# Neck exercises?



## Duncans Donuts (Oct 1, 2004)

Without specialized equiptment, does anyone have some interesting neck strengthening exercises?


----------



## madden player (Oct 1, 2004)

The only exercise that I do for my neck is done lying on my back with my head hanging off a bench.  I curl my neck, bringing my chin to my chest (hits the sternocleidomastoids).  I never let my head and neck go below parallel with my body.  I do a couple high rep sets with no resistence to warm my neck up, then I place a folded towel on my forehead and add some weight.

Headstraps used to be common but have fallen out of fashion...Most people never directly train their neck..I love training my neck..A pump in the sternocleidomastoids is an outrageous feeling.


----------



## mino lee (Oct 1, 2004)

duncan: i only train sterno. never the splenius. i used to lie on my back with my head hanging off and curl it up.  however, and this is totally in my opinion, instead of doing what madden player does, i let my neck all the way down and ONLY bring it up to parallel.  this is extremely contraversial. the way madden player does it, he will get a burn in the sterno, quicker and so intense that you feel like screaming. the way i do it, u can up the weight more and it'll take longer to get that screaming burn.  

the reason i do it this way is because it is my believe that from all the way down to parallel, will work the lower sterno more, and from parallel to chin, will work the upper sterno more.  most people will probably say this is bullshit and just like the bicep, you either work the whole thing or not at all, you cannot isolate.........but this is the way i do it. 

in the end, and after warmups, i just sit upright on a chair and put my left and right fists flat on my forhead (so that it doesn't hurt) and in contracted position (meaning the chin is already tucked fully forward) i try to uncontract or "push the neck back to an upright position.  the neck is never strong enough to resist for more than maybe 8 seconds.  but i always do this at home, cuz as you can probably imagine, this looks pretty fucking freaky if you do it at the gym. shit if i saw someone do this at the gym, i would probably break out laughing. and for other people who might not even know what this guy is doing, they might just complain that there is an insane person in the gym. 


neck excercises have always been one that i've analyzed more than any other bodypart.  i've always said for years that the #1 body part i want to stand out is my neck, and then my trapezius.  when i learned boxing, it was the believe of most guys that the thicker the neck, the more punches one can absorb, which is important, because it doesn't matter how good your offense is, if your defense ain't worth shit. nowadays, i only work the sterno for appearance.


----------



## CowPimp (Oct 1, 2004)

ExRx has a couple of possibilities listed for you.


----------



## solid10 (Oct 2, 2004)

I lay down flat on a bench grab a dumbell and place it on my forehead with a towel underneath it to cushion it. Then I move my head up by flexing neck until chin touches upper chest.Return by hyperextending neck and repeat.


----------



## solid10 (Oct 2, 2004)

Thats only if I don't have a strap.


----------



## madden player (Oct 3, 2004)

mino lee said:
			
		

> ..i've always said for years that the #1 body part i want to stand out is my neck..


I also want my neck to stand out.. There is a great novel by Tom Wolfe ' Bonfire of The Vanities '  and one of the characters in the book is an attorney that uses his well developed streno to intimidate witnesses in the courtroom.

» The input:
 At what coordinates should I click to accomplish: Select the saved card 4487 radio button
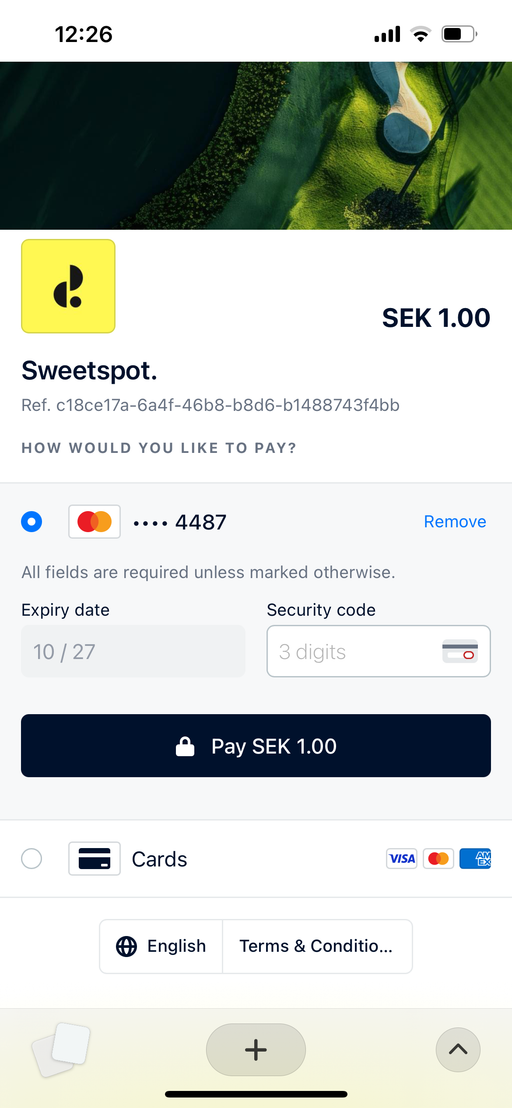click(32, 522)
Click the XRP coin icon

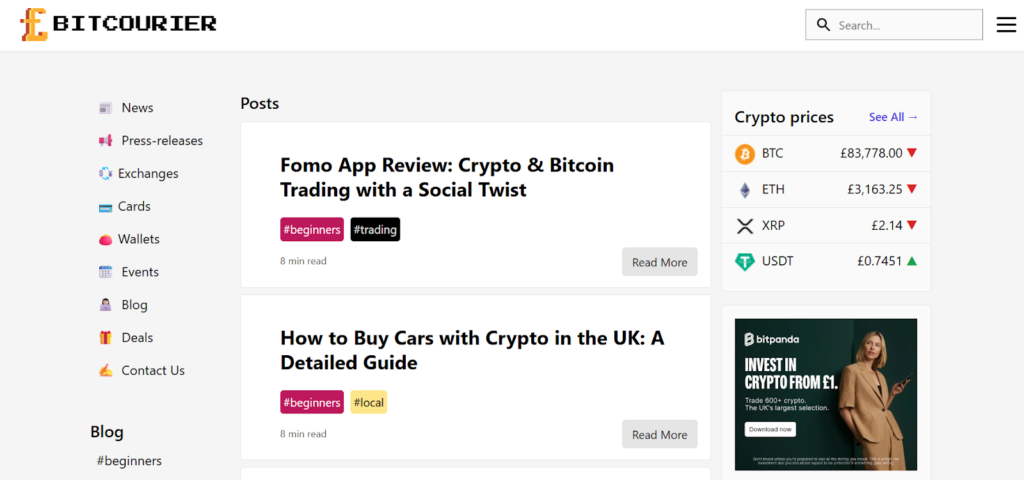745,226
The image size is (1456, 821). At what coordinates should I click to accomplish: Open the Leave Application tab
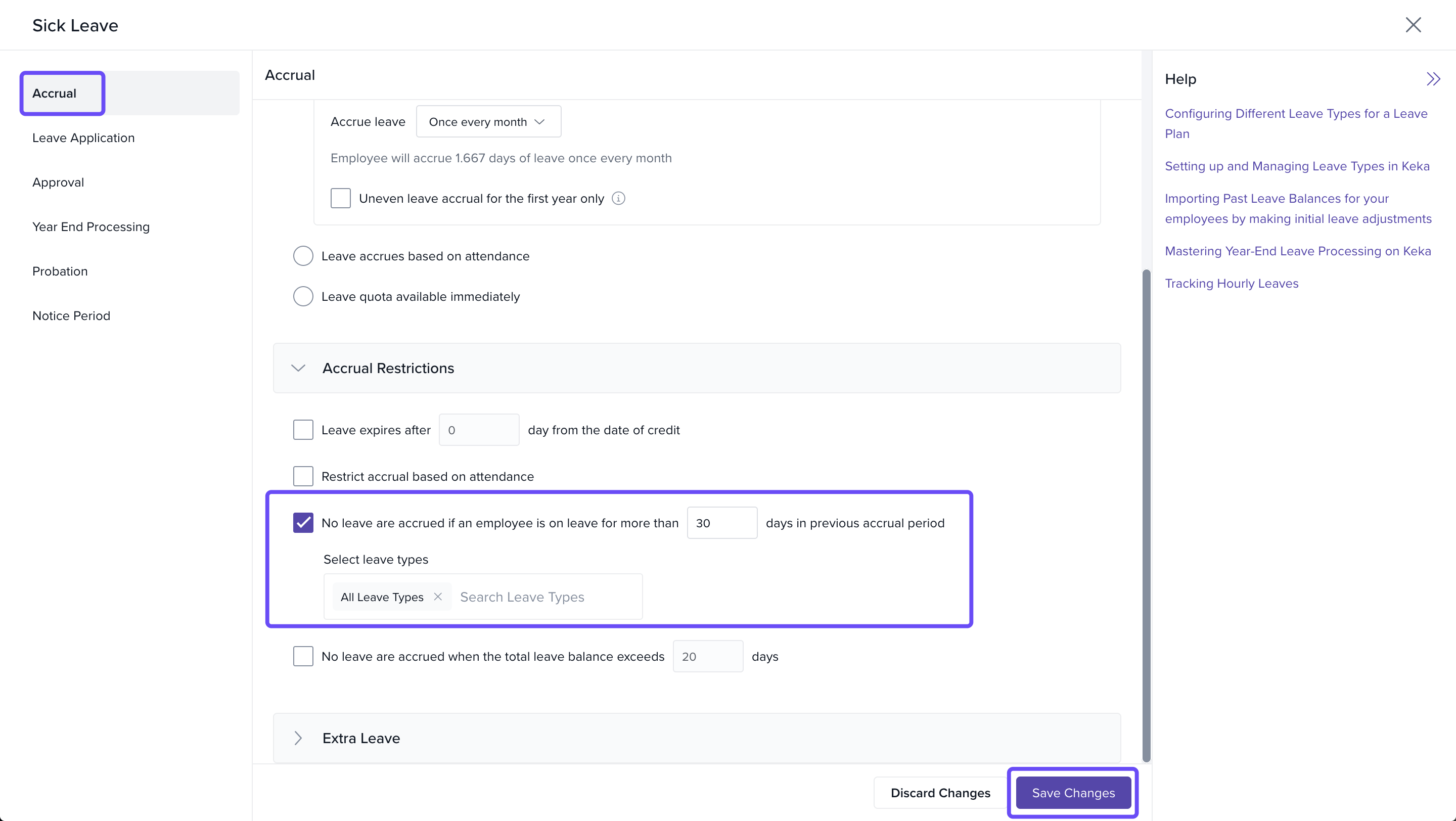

» Exercises to complete:
**a)** In the neck exercises thread, what does solid10 put under the dumbbell on the forehead?
**b)** Write out all of the records again, substituting "position" for "coordinates" and keeping everything else the same. Omit the pictures from your answer.

» Answers for the exercise:
**a)** A towel, to cushion the dumbbell.

**b)**
 At what position should I click to accomplish: Select the saved card 4487 radio button
click(32, 522)
Click the XRP coin icon

745,226
The image size is (1456, 821). At what position should I click to accomplish: Open the Leave Application tab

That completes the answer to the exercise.